Il “secondo tempo” della sua vita è iniziato dieci mesi dopo ed è stato sorprendente: ha iniziato a fare il commentatore per ESPN e si è fatto apprezzare fino a diventare una delle voci più note in lingua spagnola.

La carriera va avanti da 21 anni e prosegue a gonfie vele. “In realtà il ritiro dal tennis giocato non è stato doloroso, perché finalmente ho potuto intraprendere una vita normale e dedicarmi ad altre cose”.

In quel periodo non usciva di casa, evitava contatti col mondo esterno e “parlante”. Tuttavia, le cure hanno funzionato e l’udito è lentamente tornato. “In realtà ho ancora un piccolo ronzio, è la sensazione che hai quando torni a casa dopo la discoteca.

Ormai non ci faccio più caso: sono come uno che non vede bene, ma si è abituato a una visione un po’ offuscata”. In undici anni di carriera, Frana è stato un giocatore molto importante.
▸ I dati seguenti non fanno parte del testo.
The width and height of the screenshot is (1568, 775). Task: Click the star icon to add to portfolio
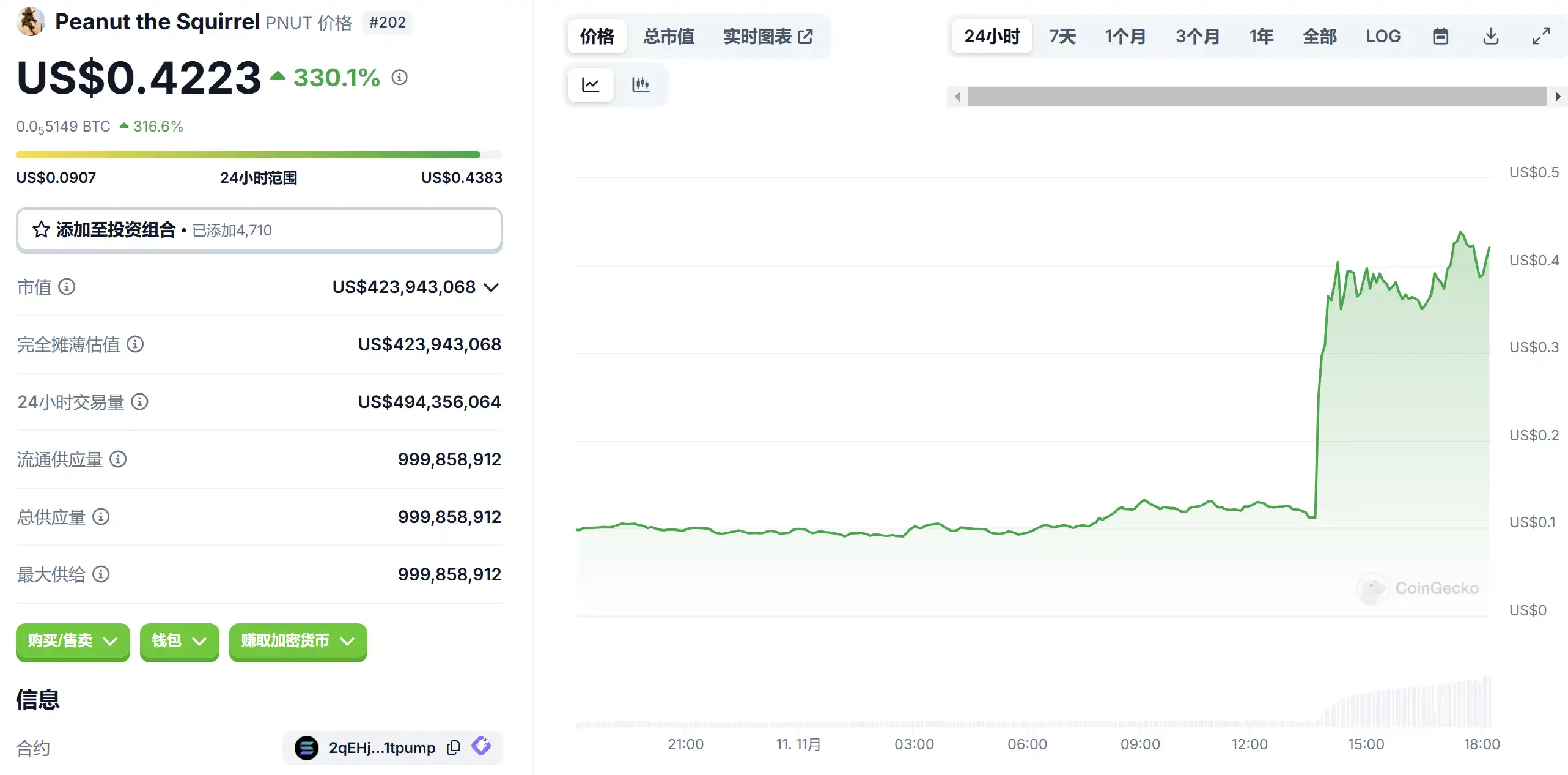tap(41, 230)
Erano anni difficili per il tennis argentino, di transizione tra l’epoca dei Mancini e dei Perez Roldan e l’avvento della “Legiòn” nei primi anni 2000.

Non ha avuto la popolarità che meritava, anche perché è stato contemporaneo di una certa Gabriela Sabatini, capace di monopolizzare l’attenzione dei connazionali. Frana si è aggiudicato sette titoli in doppio, specialità in cui ha raggiunto la finale a Wimbledon insieme al messicano Leonardo Lavalle.
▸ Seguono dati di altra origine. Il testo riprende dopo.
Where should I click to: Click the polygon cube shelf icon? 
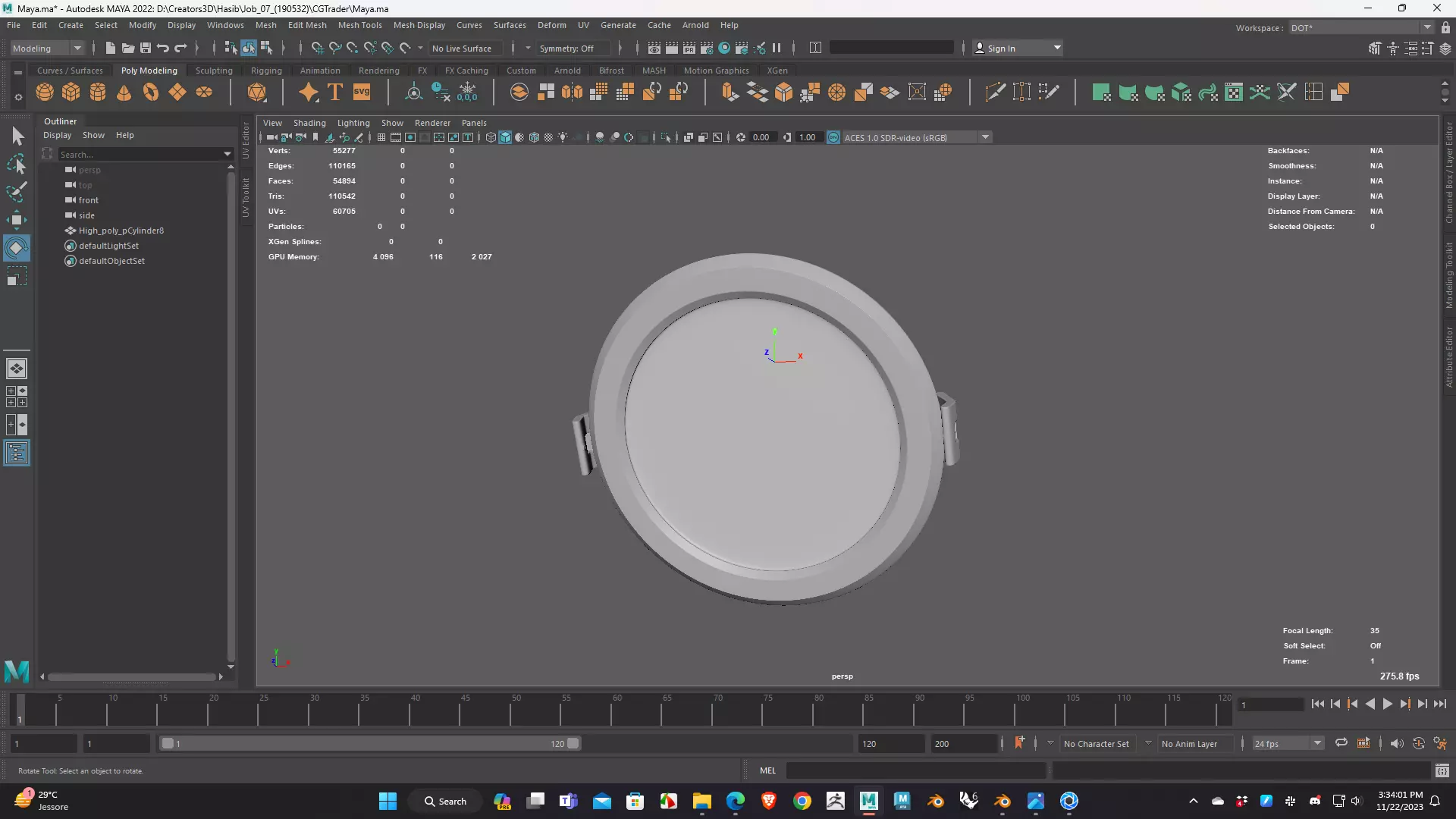[71, 93]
Inoltre ha vinto il doppio misto al Roland Garros (1996, con Patricia Tarabini) e vanta una medaglia olimpica, il bronzo conquistato a Barcellona 1992 insieme a Christian Miniussi (vedi foto in alto). Persero in semifinale contro Boris Becker e Michael Stich.

Oggi Javier Frana può guardare con serenità al suo passato e con ottimismo a un futuro, grazie a un presente che gli ha fornito un indennizzo per le sofferenze passate. Il termine “resilienza” nasce dall’ingegneria e descrive la capacità dei materiali di ritrovare la loro forma dopo essere stati sottoposti a una forte pressione.

Da qualche anno, il concetto viene utilizzato anche per descrivere la capacità umana di affrontare le avversità, superarle e persino trasformarle. Questo capitolo, poco noto, della vita di Javier Frana è un bell’esempio di costruzione della resilienza. Una storia che meritava di essere raccontata.

Ancora meglio se nella mattina di Natale.